The thing that bothers me most about this article though, comes near the end:
Nevertheless, critics of Guantanamo seem to believe that if we put our vaunted civilian justice system on display in these cases, then we will reap benefits in the coin of world opinion, and perhaps even in that part of the world that wishes us ill. Of course, we did just that after the first World Trade Center bombing, after the plot to blow up airliners over the Pacific, and after the embassy bombings in Kenya and Tanzania.
This twisted notion that we would only observe our own laws, our own Constitution, our own Enlightenment Age ideals—if there was something in it for us, if we could somehow profit by it— appalls me.
NO, No, no, no, no. We observe our own laws, we follow our own constitution, we hew to our own Founding Father’s ideals, because it is the RIGHT THING TO DO.
And Adam, responding as well to Michael Isikoff’s report that 25 detainees will soon be shipped to the US for trial, speculates,
I’m skeptical that the Classified Information Procedures Act, the statute governing the disclosure of classified information in federal court, is inadequate to prevent whatever national security information might be disclosed in any of these trials. But remember, if you look at the more declassified version of the 2006 CIA Inspector General’s report that was recently released, there are 24 straight pages of redacted information describing what was done to KSM. If you’re wondering what Mukasey and the others are worried about a civilian trial disclosing, it’s a good bet that some of it is probably in there.
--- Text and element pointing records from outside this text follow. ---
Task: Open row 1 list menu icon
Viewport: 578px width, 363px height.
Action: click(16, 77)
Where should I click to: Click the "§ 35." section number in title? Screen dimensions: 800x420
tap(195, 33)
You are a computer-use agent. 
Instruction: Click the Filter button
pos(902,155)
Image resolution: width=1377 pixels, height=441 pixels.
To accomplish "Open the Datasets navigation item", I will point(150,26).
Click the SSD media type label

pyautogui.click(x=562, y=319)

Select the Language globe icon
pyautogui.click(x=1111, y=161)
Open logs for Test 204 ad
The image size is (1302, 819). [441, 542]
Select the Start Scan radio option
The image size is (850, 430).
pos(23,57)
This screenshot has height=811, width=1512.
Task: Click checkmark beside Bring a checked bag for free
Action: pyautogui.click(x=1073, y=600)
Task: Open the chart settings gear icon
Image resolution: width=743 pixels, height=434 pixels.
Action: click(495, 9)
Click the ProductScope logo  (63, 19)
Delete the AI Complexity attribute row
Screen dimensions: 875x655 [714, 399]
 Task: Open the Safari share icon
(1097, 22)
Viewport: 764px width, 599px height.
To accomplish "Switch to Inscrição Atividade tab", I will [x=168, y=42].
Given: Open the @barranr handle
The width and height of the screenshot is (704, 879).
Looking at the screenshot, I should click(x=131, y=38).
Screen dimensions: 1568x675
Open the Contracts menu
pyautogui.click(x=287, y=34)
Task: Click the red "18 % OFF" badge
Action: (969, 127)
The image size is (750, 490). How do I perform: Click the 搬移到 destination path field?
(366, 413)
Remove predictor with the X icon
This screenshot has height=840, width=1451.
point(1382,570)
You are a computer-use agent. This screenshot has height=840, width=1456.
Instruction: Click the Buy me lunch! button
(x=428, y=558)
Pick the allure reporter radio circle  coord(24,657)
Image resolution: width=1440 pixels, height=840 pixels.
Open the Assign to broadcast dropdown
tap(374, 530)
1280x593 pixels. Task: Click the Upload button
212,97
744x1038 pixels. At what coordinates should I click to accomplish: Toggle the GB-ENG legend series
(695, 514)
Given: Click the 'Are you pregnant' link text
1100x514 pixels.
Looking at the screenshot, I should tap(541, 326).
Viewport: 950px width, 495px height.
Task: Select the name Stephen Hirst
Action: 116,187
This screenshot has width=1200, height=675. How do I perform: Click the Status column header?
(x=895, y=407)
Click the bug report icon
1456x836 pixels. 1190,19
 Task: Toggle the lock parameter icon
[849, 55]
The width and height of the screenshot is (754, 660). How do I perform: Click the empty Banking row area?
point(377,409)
Perhaps, Adam argues, Mukasey (and Lindsey Graham and John McCain) don’t want civilian trials because they would provide Khalid Sheikh Mohammed opportunity to detail the torture done to him.
There’s one other possibility, though.
If DOJ decides KSM can get a civilian trial, that means there’s enough information to try him and his alleged co-conspirators independent of any evidence tainted by torture. It means the government learned sufficient information about the 9/11 plot via people they did not torture, pocket litter, or in sessions that they believe they can segregate off from the torture they did to KSM.
And that–along with what will surely be extensive litigation about what is admissible–will make it clear how much information was available via means other than torture.
Granted, they’ll be trying KSM just for 9/11 and not, presumably, for the Liberty Tower Plot (though they have information about that, too, via other sources than KSM). But a civilian trial will expose some of what was available without using torture.
And that may be why the apologists are afraid of civilian trials.